The Bureau does not hesitate to act when it finds clear evidence that price-fixing has occurred. In 2008, the Bureau uncovered a price-fixing agreement involving gasoline retailers in four communities in Quebec. As of mid-April 2009, several individuals and companies have pleaded guilty. This investigation is ongoing.


Can consumers receive restitution for any violation of the Competition Act?

The restitution orders created by Bill C-10 were introduced as an additional remedy for the courts or the Tribunal for civilly reviewable false and misleading representations under paragraph 74.01(1)(a). On application of the Commissioner, the Competition Tribunal or a court that hears a matter regarding a false or misleading representation is empowered under the new provision to grant restitution and lay out the specifics of a restitution order, including who is eligible to receive restitution and how prospective claimants are to be notified. Restitution is already available for criminal offences, including criminal false or misleading representations, under the Criminal Code.

Victims of criminal misleading advertising can continue to seek to recover damages by suing the advertiser directly (section 36). Similarly, nothing in the Competition Act prevents a person from pursuing civil recourse outside of the Competition Act framework for, among other things, deceptive marketing practices (sections 62 and 74.08).

I purchased a product because of a false or misleading representation. Under what circumstances will I receive restitution under the new provision?

On application of the Commissioner, the Competition Tribunal or a court that hears a matter regarding a false or misleading representation is empowered under the new provision to grant restitution and lay out the specifics of a restitution order, including who is eligible to receive restitution and how prospective claimants are to be notified.

Abuse of dominance

What are "administrative monetary penalties"? Are they fines?

Administrative monetary penalties, or "AMPs," are civil remedies, and quite distinct from fines (which are criminal). The purpose of an AMP is to promote and encourage compliance with the Competition Act, and failure to pay one may be enforced civilly as a debt due to the Crown. A fine, by contrast, is a punishment imposed by a court upon conviction of a criminal offence, and failure to pay may lead to imprisonment.

Several provisions relating to the airline industry were repealed. Does this mean airlines are no longer subject to the abuse of dominance provisions?
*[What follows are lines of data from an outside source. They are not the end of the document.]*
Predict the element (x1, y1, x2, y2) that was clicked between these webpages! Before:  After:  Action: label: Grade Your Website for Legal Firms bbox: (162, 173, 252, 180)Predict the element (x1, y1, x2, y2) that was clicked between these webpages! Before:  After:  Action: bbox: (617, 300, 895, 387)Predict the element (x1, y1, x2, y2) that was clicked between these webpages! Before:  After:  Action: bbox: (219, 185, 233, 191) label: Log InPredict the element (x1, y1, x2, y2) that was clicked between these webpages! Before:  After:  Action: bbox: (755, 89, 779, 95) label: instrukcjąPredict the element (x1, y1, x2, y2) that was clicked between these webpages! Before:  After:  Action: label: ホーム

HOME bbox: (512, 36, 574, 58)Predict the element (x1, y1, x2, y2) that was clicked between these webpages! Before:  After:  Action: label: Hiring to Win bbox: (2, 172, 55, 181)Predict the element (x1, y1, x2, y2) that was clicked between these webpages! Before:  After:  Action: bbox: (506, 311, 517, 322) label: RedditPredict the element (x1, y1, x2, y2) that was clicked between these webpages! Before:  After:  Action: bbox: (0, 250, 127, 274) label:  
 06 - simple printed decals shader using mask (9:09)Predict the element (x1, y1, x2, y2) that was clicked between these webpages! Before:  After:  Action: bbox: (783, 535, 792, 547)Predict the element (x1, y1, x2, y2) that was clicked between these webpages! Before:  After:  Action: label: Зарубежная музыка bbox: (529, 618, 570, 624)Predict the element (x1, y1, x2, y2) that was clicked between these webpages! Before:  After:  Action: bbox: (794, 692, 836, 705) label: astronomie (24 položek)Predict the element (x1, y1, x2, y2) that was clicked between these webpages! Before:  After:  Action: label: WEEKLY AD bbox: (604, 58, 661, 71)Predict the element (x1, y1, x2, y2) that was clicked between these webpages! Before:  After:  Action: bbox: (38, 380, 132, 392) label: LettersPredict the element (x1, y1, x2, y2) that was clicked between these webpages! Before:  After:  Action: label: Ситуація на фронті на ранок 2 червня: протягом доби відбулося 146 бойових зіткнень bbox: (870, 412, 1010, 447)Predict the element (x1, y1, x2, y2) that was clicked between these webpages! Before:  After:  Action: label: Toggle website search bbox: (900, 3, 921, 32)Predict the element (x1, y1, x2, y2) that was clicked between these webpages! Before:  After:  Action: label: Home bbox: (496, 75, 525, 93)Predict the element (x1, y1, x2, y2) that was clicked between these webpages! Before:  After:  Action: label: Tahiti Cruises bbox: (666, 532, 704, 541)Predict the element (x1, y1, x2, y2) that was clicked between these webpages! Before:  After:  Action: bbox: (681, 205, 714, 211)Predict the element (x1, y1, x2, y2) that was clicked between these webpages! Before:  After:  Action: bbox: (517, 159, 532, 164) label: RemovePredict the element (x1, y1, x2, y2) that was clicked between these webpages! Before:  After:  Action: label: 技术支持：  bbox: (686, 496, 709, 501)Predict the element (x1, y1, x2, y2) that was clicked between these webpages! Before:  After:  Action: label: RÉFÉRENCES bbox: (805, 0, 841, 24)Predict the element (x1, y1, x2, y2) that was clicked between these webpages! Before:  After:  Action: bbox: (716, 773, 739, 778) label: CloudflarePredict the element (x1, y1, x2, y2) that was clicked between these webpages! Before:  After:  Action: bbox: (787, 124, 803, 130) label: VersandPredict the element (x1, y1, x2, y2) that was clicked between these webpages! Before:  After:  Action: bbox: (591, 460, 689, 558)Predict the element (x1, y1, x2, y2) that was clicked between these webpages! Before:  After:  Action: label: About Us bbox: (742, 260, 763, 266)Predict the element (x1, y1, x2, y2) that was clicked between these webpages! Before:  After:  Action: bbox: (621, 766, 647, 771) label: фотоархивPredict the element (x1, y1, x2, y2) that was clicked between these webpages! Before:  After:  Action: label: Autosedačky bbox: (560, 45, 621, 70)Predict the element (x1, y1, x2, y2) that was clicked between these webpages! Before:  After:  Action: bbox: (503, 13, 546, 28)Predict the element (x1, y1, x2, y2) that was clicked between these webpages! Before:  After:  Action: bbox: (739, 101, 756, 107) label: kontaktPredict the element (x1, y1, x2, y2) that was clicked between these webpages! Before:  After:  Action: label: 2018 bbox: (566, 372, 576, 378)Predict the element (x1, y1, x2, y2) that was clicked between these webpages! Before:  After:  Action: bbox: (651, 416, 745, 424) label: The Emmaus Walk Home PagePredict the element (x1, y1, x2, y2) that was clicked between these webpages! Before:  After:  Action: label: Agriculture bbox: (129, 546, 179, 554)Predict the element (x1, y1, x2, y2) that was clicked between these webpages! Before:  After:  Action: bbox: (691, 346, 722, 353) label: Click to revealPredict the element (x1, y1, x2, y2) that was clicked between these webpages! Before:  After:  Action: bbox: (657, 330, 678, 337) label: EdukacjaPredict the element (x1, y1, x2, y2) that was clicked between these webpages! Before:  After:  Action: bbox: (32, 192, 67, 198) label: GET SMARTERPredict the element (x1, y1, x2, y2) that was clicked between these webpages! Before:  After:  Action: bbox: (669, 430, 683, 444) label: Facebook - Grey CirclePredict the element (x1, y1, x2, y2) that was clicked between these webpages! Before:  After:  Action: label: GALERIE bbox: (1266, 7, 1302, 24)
Airlines will remain subject to the general abuse of dominance provision and can still be subject to a remedial order from the Tribunal (including AMPs) in the event that they are found to have engaged in activities in abuse of dominance.


Now that the criminal prohibitions against price discrimination, predatory pricing, geographic price discrimination and promotional allowances have been repealed, does that mean that anyone can engage in those activities?

While the criminal provisions have been repealed, the Competition Bureau will still consider whether such activities are anti‑competitive practices being used by a dominant firm in an abuse of dominance case. A dominant firm can be ordered to stop the practice and/or pay an administrative monetary penalty where there is evidence of likely anti‑competitive effect. Only firms that carry a degree of influence in the marketplace will be subject to a sanction for these formerly criminal activities.

Now that the criminal prohibition against price maintenance has been repealed, does that mean that anyone can engage in it?

In the case of price maintenance, the criminal provision was repealed and replaced with a new provision that makes this a civilly reviewable practice. Under the new civil provision, a person can be ordered to stop engaging in price maintenance if the practice will likely have an adverse effect on competition in a given market. Also, private parties can now bring price maintenance cases before the Competition Tribunal.